The same principle applies to global warming. Rapid, unplanned change is usually bad, since animals (including us) have implicitly planned for current conditions, whatever those may be. But it’s unlikely the current climate is optimal. After all, no one decided the weather – it just happened by accident. I haven’t done out the math, but it seems likely that – if it’s slow and well-planned enough for us and nature to adapt – warmer weather and more CO2 in the air would be net beneficial. It would open up vast areas of the planet that are now basically unused for more natural life, more people, and more agriculture. But from the purity/contamination perspective, altering the climate in any direction is sinful.

One standard justification for new environmentalism is the law of unintended consequences. We can’t plan out the future perfectly – hence, any change will have some unplanned bad effects – hence (so the reasoning goes) any change, any contamination, must be bad. This rests on the silly assumption that imperfect planning, even if it’s quite thorough, must be worse than no planning at all. (See also The Fallacy Of Complexity.)

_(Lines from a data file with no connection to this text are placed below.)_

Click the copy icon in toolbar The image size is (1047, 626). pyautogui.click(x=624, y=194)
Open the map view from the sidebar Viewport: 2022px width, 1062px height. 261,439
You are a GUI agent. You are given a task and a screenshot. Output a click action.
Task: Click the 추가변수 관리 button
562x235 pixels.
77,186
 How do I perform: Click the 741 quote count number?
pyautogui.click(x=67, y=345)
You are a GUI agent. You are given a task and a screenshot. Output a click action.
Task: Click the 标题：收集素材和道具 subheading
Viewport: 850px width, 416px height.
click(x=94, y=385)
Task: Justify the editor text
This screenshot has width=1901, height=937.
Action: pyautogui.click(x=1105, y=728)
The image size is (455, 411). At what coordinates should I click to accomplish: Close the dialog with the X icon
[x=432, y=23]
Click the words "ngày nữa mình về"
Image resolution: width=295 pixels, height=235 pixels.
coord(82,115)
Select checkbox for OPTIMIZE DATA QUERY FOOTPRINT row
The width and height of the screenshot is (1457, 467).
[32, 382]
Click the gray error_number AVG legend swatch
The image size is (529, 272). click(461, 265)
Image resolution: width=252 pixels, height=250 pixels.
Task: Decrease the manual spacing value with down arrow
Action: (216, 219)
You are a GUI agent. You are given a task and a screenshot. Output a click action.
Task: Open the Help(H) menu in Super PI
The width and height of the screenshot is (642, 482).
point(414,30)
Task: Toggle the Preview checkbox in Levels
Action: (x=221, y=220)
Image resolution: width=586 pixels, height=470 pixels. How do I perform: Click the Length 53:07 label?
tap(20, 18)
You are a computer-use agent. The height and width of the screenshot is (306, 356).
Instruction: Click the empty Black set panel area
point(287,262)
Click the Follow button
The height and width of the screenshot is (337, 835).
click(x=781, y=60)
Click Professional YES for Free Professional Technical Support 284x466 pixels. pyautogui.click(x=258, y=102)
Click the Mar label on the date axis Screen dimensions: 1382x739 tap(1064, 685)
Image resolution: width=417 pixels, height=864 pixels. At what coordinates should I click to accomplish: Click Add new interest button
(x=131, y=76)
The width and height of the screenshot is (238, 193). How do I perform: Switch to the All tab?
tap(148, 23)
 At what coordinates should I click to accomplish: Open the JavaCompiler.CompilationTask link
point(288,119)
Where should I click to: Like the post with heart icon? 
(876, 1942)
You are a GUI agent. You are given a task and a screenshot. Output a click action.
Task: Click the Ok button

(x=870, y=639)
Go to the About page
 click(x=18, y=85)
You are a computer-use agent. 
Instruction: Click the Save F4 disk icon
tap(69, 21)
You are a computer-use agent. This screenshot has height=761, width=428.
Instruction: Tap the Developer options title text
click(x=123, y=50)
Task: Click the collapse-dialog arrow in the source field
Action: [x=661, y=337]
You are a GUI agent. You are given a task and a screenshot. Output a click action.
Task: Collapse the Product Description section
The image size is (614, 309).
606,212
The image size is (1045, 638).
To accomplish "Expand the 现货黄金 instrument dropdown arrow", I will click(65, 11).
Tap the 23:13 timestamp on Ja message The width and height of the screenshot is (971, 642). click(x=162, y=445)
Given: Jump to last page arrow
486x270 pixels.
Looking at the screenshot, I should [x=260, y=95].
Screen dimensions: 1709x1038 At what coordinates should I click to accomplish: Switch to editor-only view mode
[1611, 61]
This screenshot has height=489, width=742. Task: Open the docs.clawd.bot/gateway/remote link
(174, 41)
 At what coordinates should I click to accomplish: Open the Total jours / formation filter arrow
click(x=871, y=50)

After all, if we don’t control the climate or the distribution of species or the allocation of water, these things get decided by asteroids and storms and volcanoes. A volcano doesn’t care that it will have unknown subtle effects on the downwind ecosystem a century hence. It just erupts and destroys stuff. The real motivation isn’t that anyone thinks humans are worse planners than volcanoes, but that any human activity is assumed to be contaminating, and therefore bad.

The lesson here isn’t that we should destroy the environment, or save the environment. The lesson is that any decision, whether to act or not to act, should be judged by analysis of its costs and benefits. Just like anything else, some human activities are good, and some bad; some really matter, others we can ignore. Real decisions must be based on real numbers, not blanket conceptions of “good” and “evil”.